### Text excerpt
--- START ---
Animals and insects that are dangerous to humans have always excited attention. Once, they were a matter of life and death to many and still are in certain parts of less developed countries. Animals and insects that deliver a venomous bite or sting hold a fascination and horror to mankind. However, this is partly based on ignorance.
Our ancestors accepted stories of the wildest kind about ferocious and poisonous creatures. It was commonplace to exaggerate the size of the creature and its capacity to cause harm.
Because of these stories, even now there are some strange ideas about the dangers posed by some animals and insects. There are many animals that suffer under the stigma of a bad reputation in such countries as Africa.
For instance, the harmless but bizarre Chameleon (left) which eats insects, was feared more than deadly snakes. More recent times have seen the study of dangerous animals develop. However, in some cases, the knowledge that perhaps the spider, scorpion or snake is quite harmless, still does nothing to dispel the fear. The fear is deep-seated, apparently irrational and has been the subject of speculation by some psychologists.
Results have found that in many cases, venomous animals have been found to present far less danger than is popularly believed.
In the case of snakes, it has been observed that the mere sight of an Adder or Viper is likely to provoke an attack from humans with sticks, boots and anything else at hand. However, fear of the Adder has sometimes led to the innocent and harmless Grass snakes, Smooth snakes and Slow-worms (legless lizards – not snakes at all), becoming tarred with the same brush and slaughtered unnecessarily. Yet the bite of the Adder is rarely more severe than a wasp sting.
There has been only a small number of fatalities recorded in England and Wales involving British snakes during the first half of this century. The Adder when approached is most likely to slip away quietly and will only attack if it is concerned or provoked. However, there are some species of venomous animals that are more aggressive and can attack, but this is rare.
An important point to note is that when the animal attacks, it will most likely maim or kill its adversary but it may also get killed itself. It is far safer to retreat. For this reason, venomous animals are usually noticed only when they are forced to fight and have been unable to slip away unseen. Therefore, they get a reputation of attacking on sight, when in most cases it is merely defending itself.
--- END ---
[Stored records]
--- START ---
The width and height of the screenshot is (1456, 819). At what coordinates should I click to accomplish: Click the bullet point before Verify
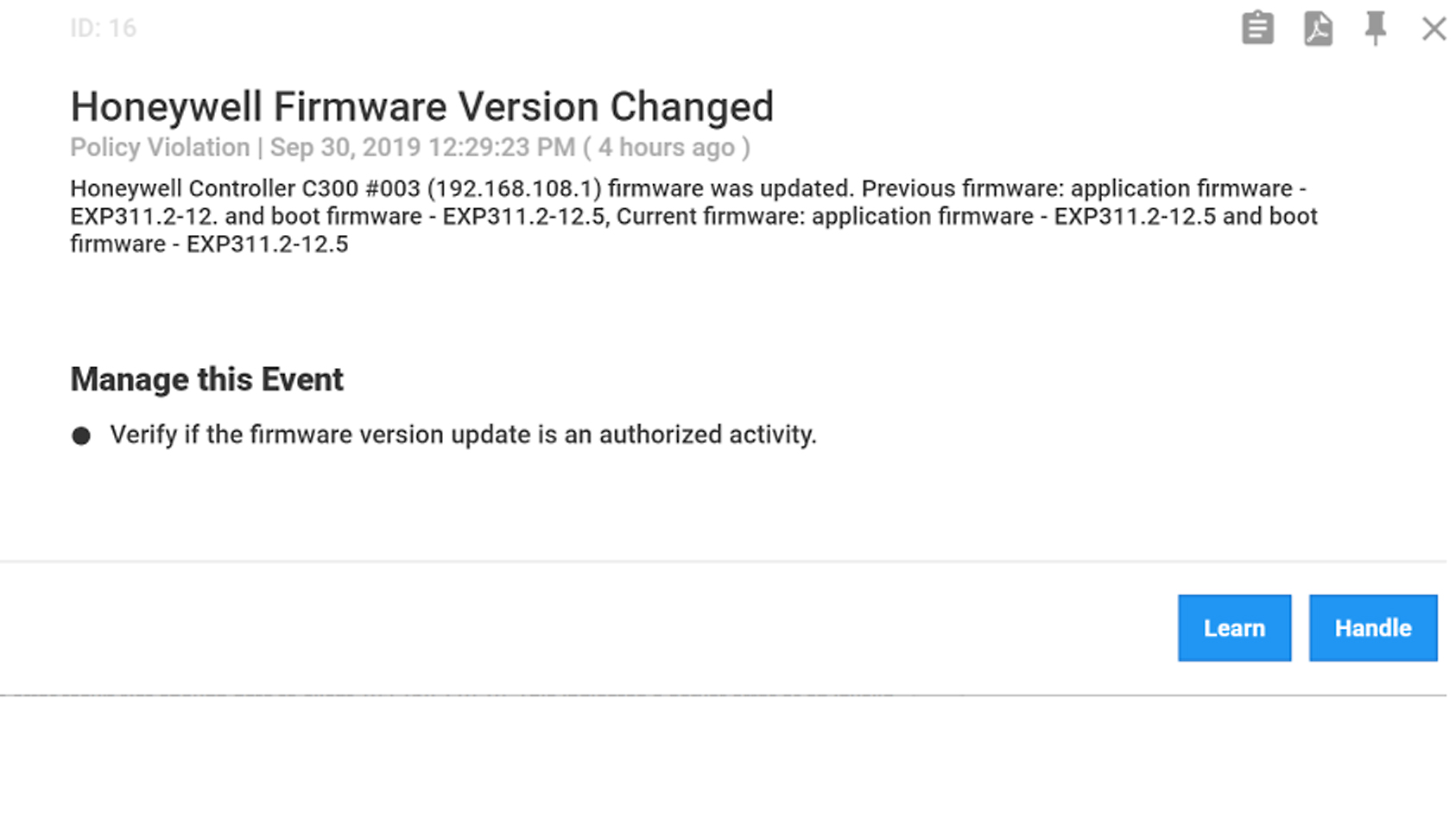[x=81, y=436]
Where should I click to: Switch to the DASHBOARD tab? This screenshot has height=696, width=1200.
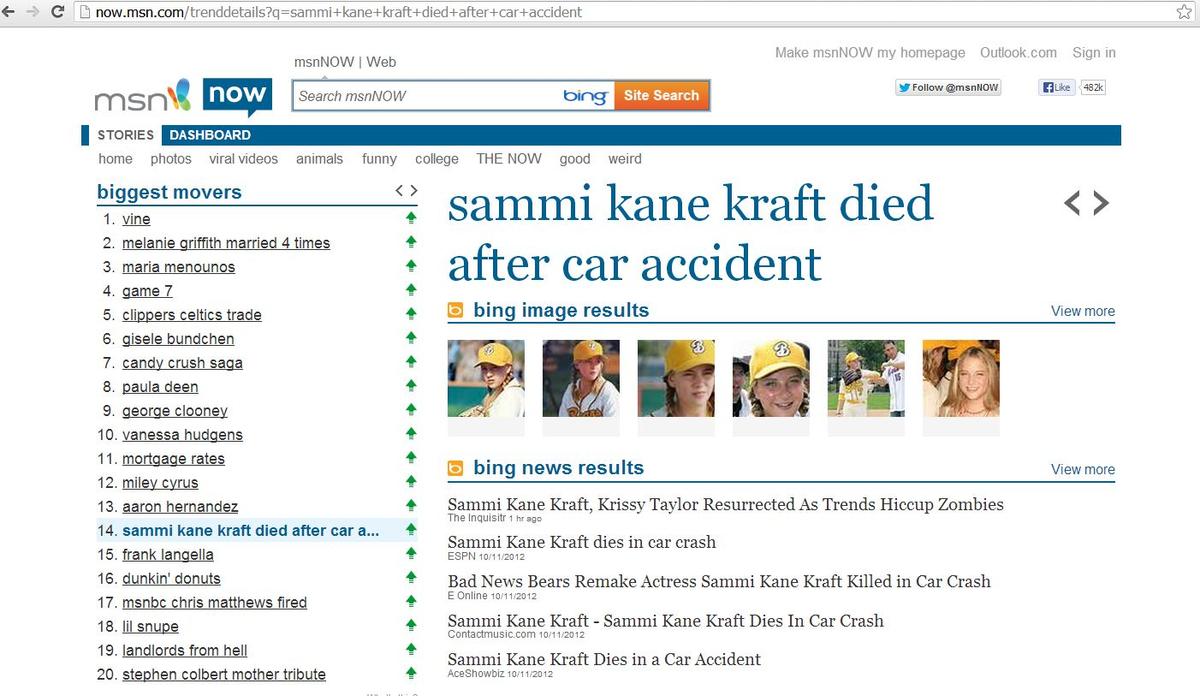coord(210,135)

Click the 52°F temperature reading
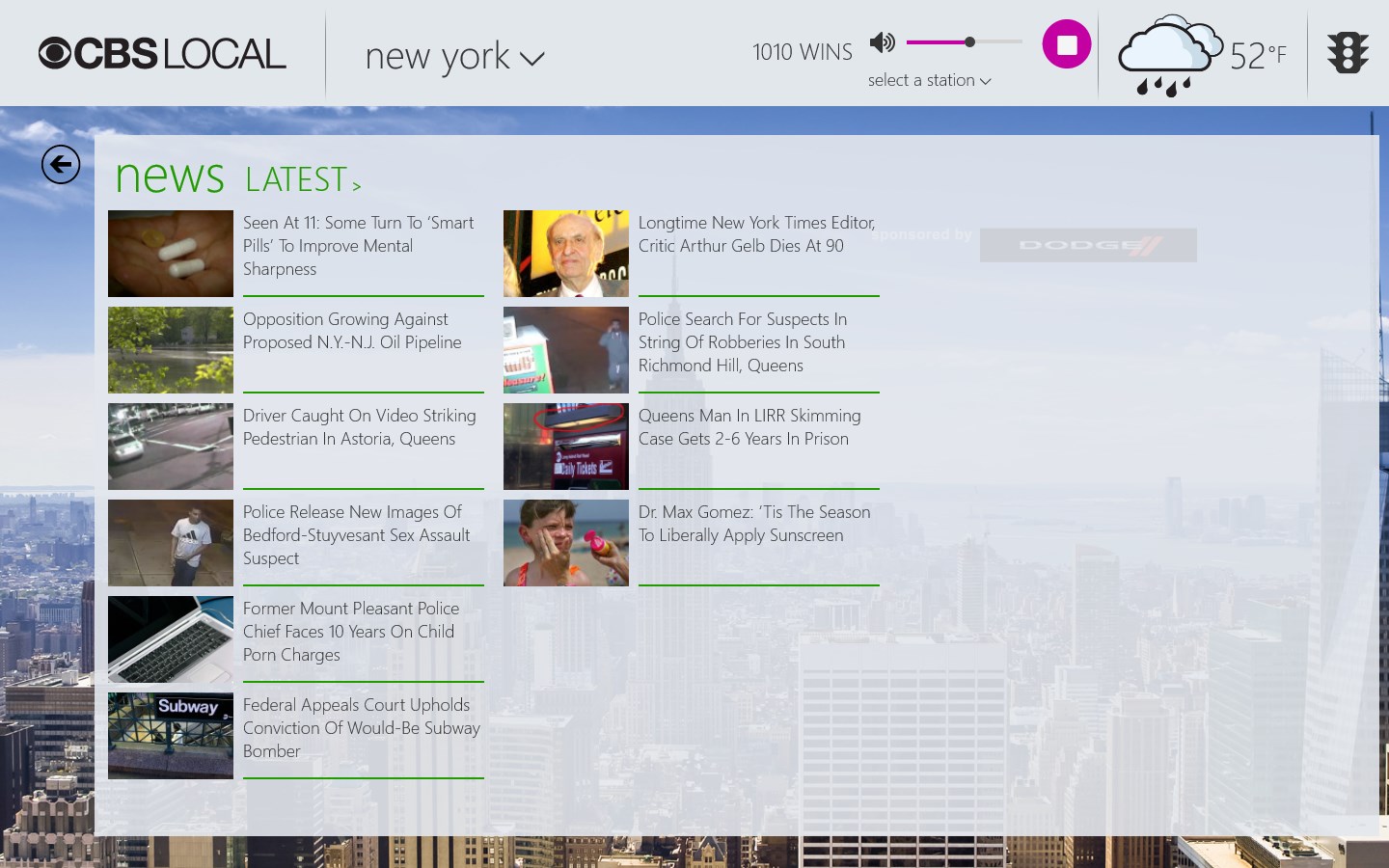pyautogui.click(x=1257, y=55)
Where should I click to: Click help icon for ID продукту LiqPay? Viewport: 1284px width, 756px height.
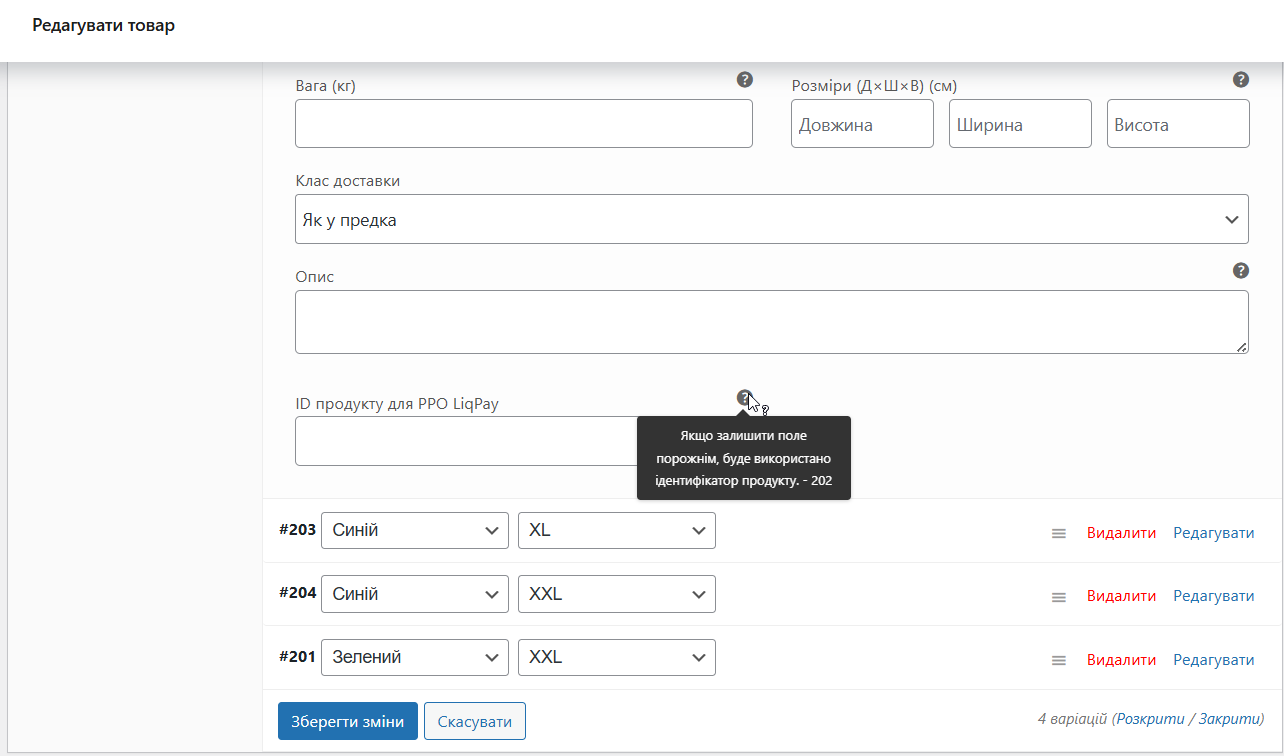744,398
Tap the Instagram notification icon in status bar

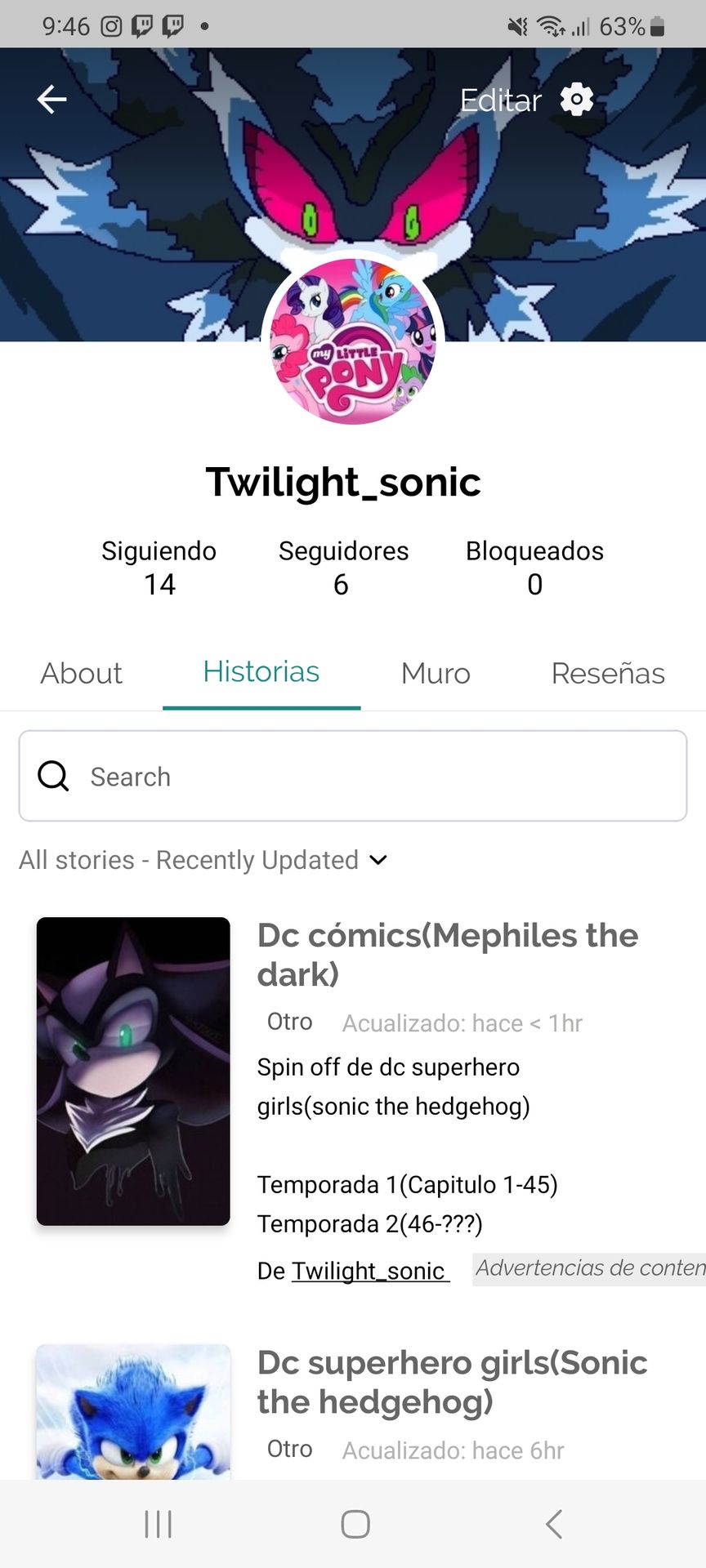pyautogui.click(x=111, y=27)
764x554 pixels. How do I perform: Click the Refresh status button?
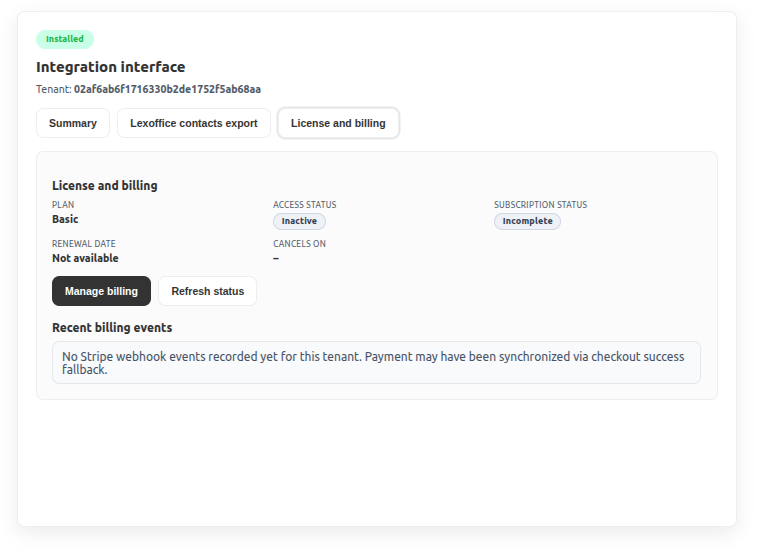pos(208,291)
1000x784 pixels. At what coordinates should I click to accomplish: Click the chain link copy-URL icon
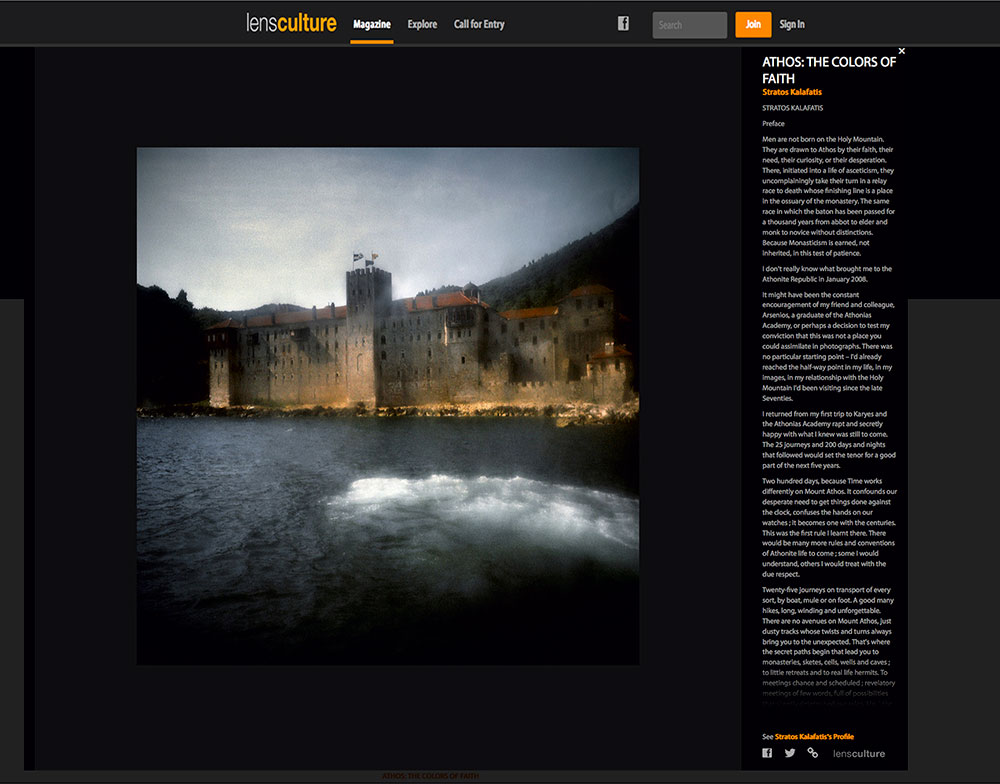[x=813, y=753]
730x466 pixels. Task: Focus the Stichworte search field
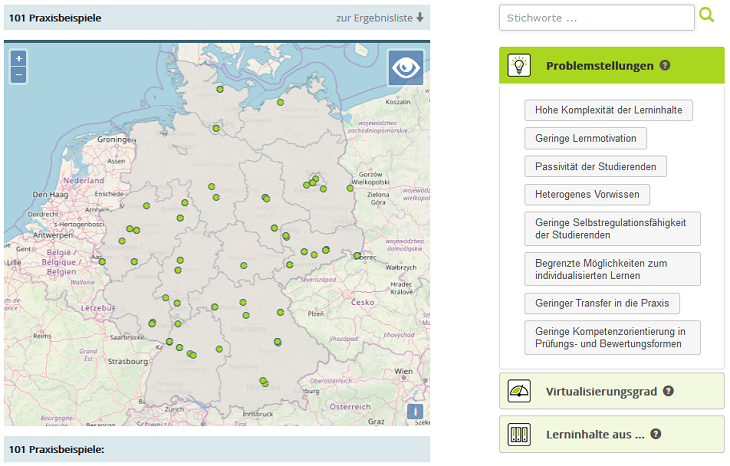click(596, 18)
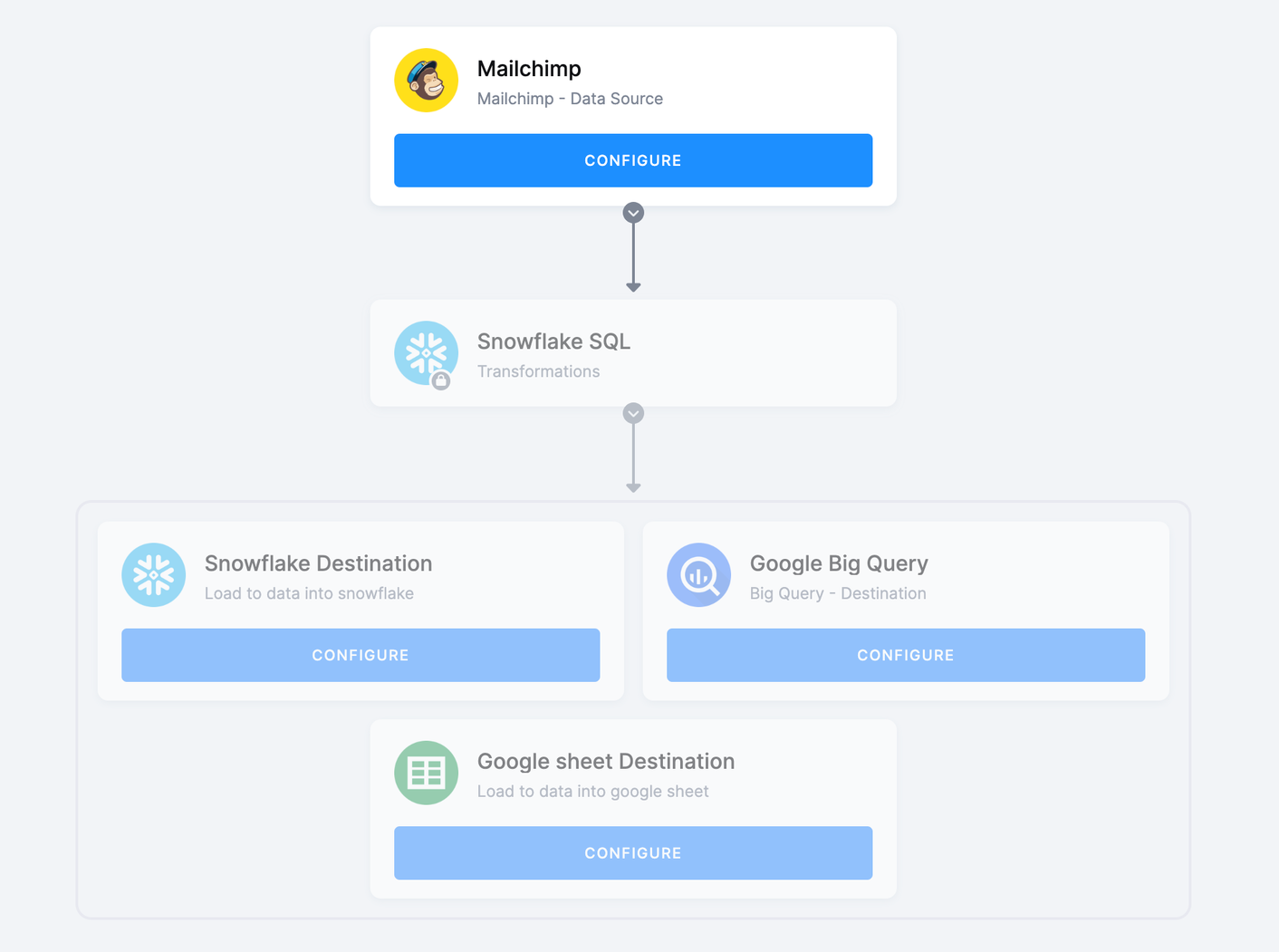Open Configure for Google Big Query
Viewport: 1279px width, 952px height.
coord(905,655)
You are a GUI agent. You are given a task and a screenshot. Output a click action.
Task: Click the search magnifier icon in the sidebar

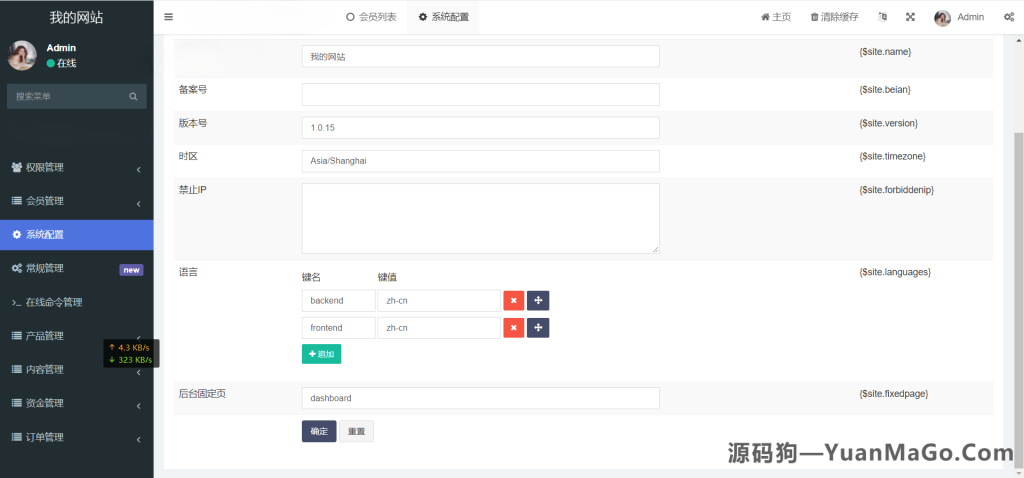pyautogui.click(x=133, y=97)
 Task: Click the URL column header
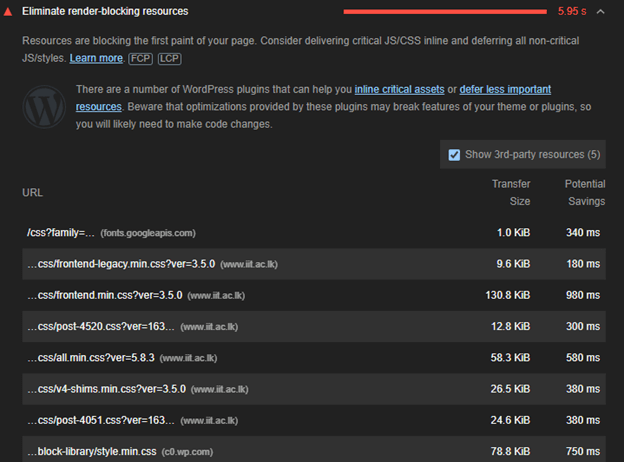(x=32, y=192)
--- END ---
### Exercise set
(1) Copy the part of the text on venomous animals between "Our ancestors accepted" and "countries as Africa.", inclusive.
(2) Pick up the text on venomous animals and their bad reputation after its final sentence and carry it further.

### Results
(1)
Our ancestors accepted stories of the wildest kind about ferocious and poisonous creatures. It was commonplace to exaggerate the size of the creature and its capacity to cause harm.
Because of these stories, even now there are some strange ideas about the dangers posed by some animals and insects. There are many animals that suffer under the stigma of a bad reputation in such countries as Africa.

(2)
The difference between Venomous and Poisonous
The words ‘venom’ and ‘poison’ should not be confused. Venom is used to describe a toxin that is delivered with specialised organs by stinging or biting using stingers, fangs, hollow fangs, a proboscis or tentacles. Snakes, Scorpions, Spiders and Wasps are Venomous.
Poisonous creatures have a toxin but have no method of delivery. They have to be eaten or touched in the case of the Poison Arrow Frog to be harmful. when another animal eats the poisonous animal, the predator may become ill or even die.
Some venom (neurotoxin), attacks the nervous system, causing pain, paralysis and eventually death by heart or lung failure. Cobras, stonefish, black widow spiders and scorpions use neurotoxins. Other venom (hemotoxin) attacks the circulatory system, causing pain, swelling and changes in the blood. Rattlesnakes, vipers and some spiders use hemotoxins.
Some of the most venomous animals (the ones with the most potent venom) include the yellow-lipped sea krait (a sea snake), box jellyfish, sea wasp jellyfish, blue-ringed octopus, reef stonefish, the inland taipan and cone shells. Other venomous animals, like Russell’s viper (Vipera russelii) kill more people because they are more aggressive and live near people.
Only a few mammals are venomous, including the duckbilled platypus (only males), several species of shrews and the Solenodon (a small insectivore).